── PASSAGE SHOWN ──

Even with their face masks on, people hold doors open for one another. “Please” and “thank you” ring common in the mountain air, and people generally help one another out. I remember when we first moved here — before the days of roundabouts — telling my mother in California that the traffic in the Vail Valley was terrible. “People are so darn considerate,” I told her, “that everyone waives everyone else through at the four-way stops and no one will go!”
In the overall scope of things, I have no complaints.
But that isn’t what I’m talking about. And if you think about it, all of us being considerate to one another wouldn’t bake up much of a legal column.
So what I am talking about — admittedly in a sorta round-about way — is another kind of consideration, the legal kind. That’s the meal we’re here to sink our teeth into.
So, what exactly is consideration?
In lay terms, it has a couple of accepted meanings. First, it may be an analog of contemplation. “I gave that deep and meaningful consideration before I decided no.” Or it can suggest thoughtful and sympathetic regard. “She was profoundly considerate of the needs of others.”
In law, though, it is different. In law, the term consideration is transactional.
What it means, at law, can be the recompense of payment. “I paid the consideration charged for his services.” Or it can mean the inducement to a contract or other legal transaction, specifically, an act or forbearance or the promise thereof done or given by one party in return for the act or promise of another. Before employing this second meaning in a sentence, let’s first expand on it a little.
Consideration contemplates exchanging one thing of value for another. In most circumstances, it is a requisite to bind two parties to a contract. I give you something of value in exchange for something else of value. A simple example would be Mr. A — let’s call him Fred — is selling his car to Mr. B. — let’s call him Barney. In order for the contract to be binding, there must be consideration. Barney must exchange something of value — it this case his hard-earned skrilla — for something else of value — in this case, ol’ Fred’s car. Consideration is exchanged when Barney’s cash is handed over in exchange for ol’ Fred’s wheels.

───
── DATASET ENTRIES ──

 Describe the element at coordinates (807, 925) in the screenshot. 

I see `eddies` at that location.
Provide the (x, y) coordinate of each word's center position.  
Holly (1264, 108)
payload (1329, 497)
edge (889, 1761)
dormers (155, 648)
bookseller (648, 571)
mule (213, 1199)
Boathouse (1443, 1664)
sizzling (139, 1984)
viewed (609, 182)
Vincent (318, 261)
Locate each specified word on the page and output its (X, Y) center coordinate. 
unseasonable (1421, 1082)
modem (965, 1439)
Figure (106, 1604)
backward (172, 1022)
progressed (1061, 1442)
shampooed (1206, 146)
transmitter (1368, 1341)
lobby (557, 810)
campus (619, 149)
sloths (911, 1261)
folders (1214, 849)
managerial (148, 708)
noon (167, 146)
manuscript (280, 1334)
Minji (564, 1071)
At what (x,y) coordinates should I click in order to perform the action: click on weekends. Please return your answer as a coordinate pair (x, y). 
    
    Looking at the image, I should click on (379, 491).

───

**EXERCISE DIRECTIONS:** Write out the passage about consideration from "What it means, at" up to and including "it a little.". Rely only on the passage about consideration.

**IN RESPONSE:**
What it means, at law, can be the recompense of payment. “I paid the consideration charged for his services.” Or it can mean the inducement to a contract or other legal transaction, specifically, an act or forbearance or the promise thereof done or given by one party in return for the act or promise of another. Before employing this second meaning in a sentence, let’s first expand on it a little.